An interesting thing I was looking for at the beginning of the show was whether Rent resonated with modern day. Especially as political parties attempt to make specious connections between Covid and the AIDS crisis. There’s also perhaps a connection between gentrification and the tyranny of paying rent and the rent wars during the pandemic. I just didn’t feel any connections within the show. Which is fine. I don’t necessarily think this production is trying to make those connections. Except there is one glorious moment when a Black homeless woman yells at whiny, mostly spineless white boy Mark for filming her without her consent for his own gain and then she turns around and asks for a dollar which he of course doesn’t have to give her. That was a moment that still felt oh-so-relevant.
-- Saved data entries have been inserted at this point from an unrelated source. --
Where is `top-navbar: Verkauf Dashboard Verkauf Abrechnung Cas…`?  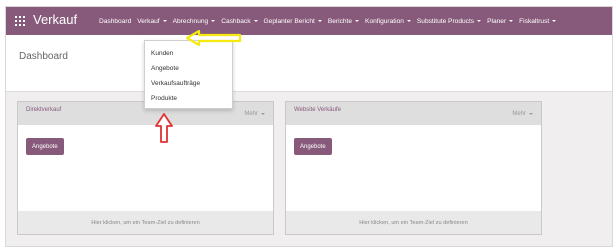
top-navbar: Verkauf Dashboard Verkauf Abrechnung Cas… is located at coordinates (309, 21).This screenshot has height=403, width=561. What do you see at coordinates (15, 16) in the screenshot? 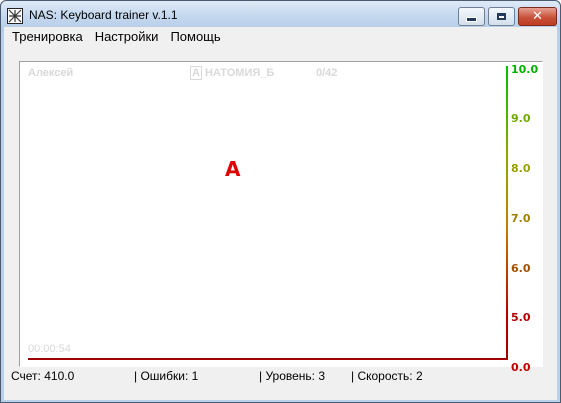
I see `app-keyboard-icon` at bounding box center [15, 16].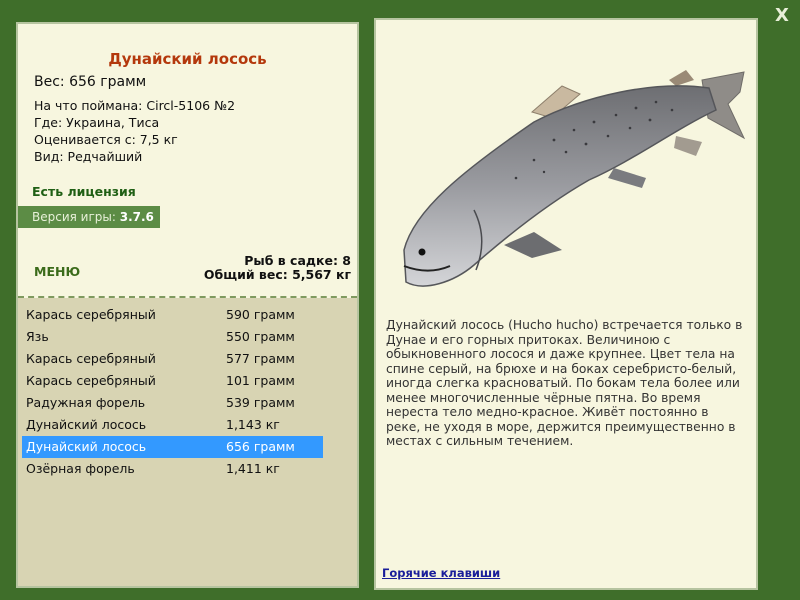  What do you see at coordinates (76, 217) in the screenshot?
I see `version-label: Версия игры:` at bounding box center [76, 217].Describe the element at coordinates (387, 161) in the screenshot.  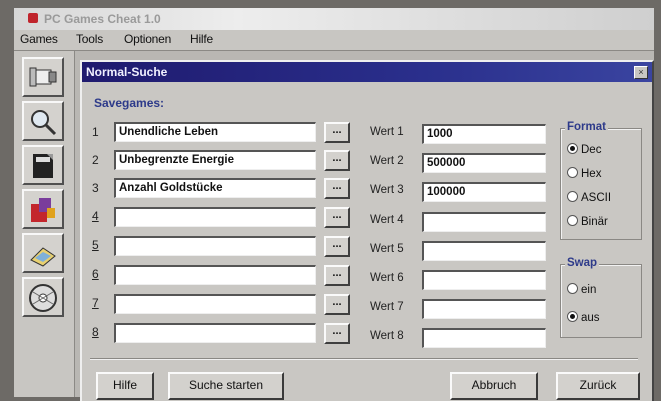
I see `wert-label: Wert 2` at that location.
But seeing Rent now is as a mid-to-late 90s time capsule. 

That time period is making a comeback in fashion of sorts so one really fun element was seeing costume designer Erik Teague allowed himself to get away from the now very familiar costume elements of previous Rent productions: no Mark’s scarf, no caution tape body suit on Mimi. There got to be some genuine Gen X elements in the costumes which were a really fun element to the show–a Keith Haring shirt on an ensemble member, a very sexy, very elaborate Christmas-themed drag outfit on Angel, a Nine Inch Nails patch on Roger’s coat. 
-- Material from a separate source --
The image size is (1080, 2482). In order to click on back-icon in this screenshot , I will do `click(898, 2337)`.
David Merino (Angel Dumott Schunard) in RENT at Signature Theatre. Photo by Margot Schulman. Photo courtesy of Signature Theatre.
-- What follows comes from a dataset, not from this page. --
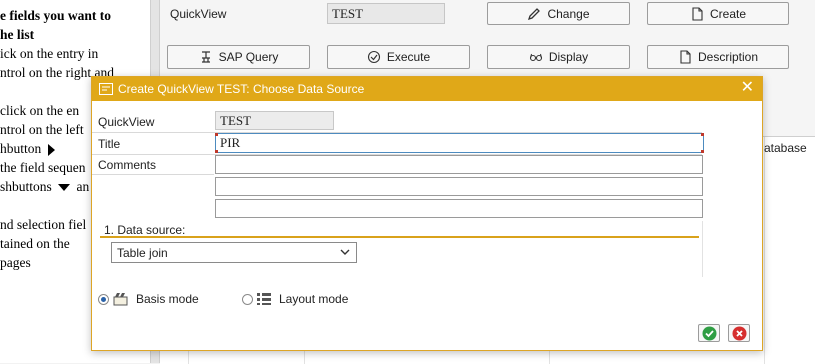 Image resolution: width=815 pixels, height=364 pixels. I want to click on description-button: Description, so click(718, 57).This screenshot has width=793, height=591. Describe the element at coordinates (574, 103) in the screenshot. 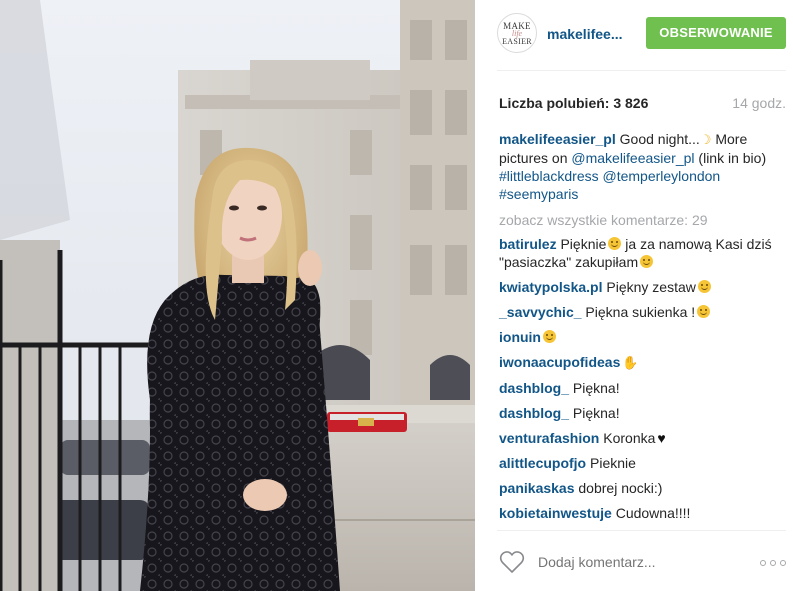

I noticed little costume details because the production was done in semi-immersive staging. It was a really nice way to be thrown back into theatre. The audience was all masked and proof of vaccine or negative test is required so I didn’t feel nervous on that front. It was nice to not be at a complete remove and distanced from the stage–I’ve had enough of that through Zoom. I could feel the energy and joy from the actors. Audiences felt empowered to clap and snap and even “moo” along with the actors. Luckily, though it wasn’t too immersive because as much as I loved being back seeing live performance, I do want to preserve a bit of the bubble of personal space that Covid has nurtured. 

Because I was there on opening night I got the parting gift of a nice insulated coffee mug and chocolate chip cookies– two things that have high value in my pandemic world. And experiencing live theatre with one of my best friends as my plus one. That and coffee and cookies are very important and special to me.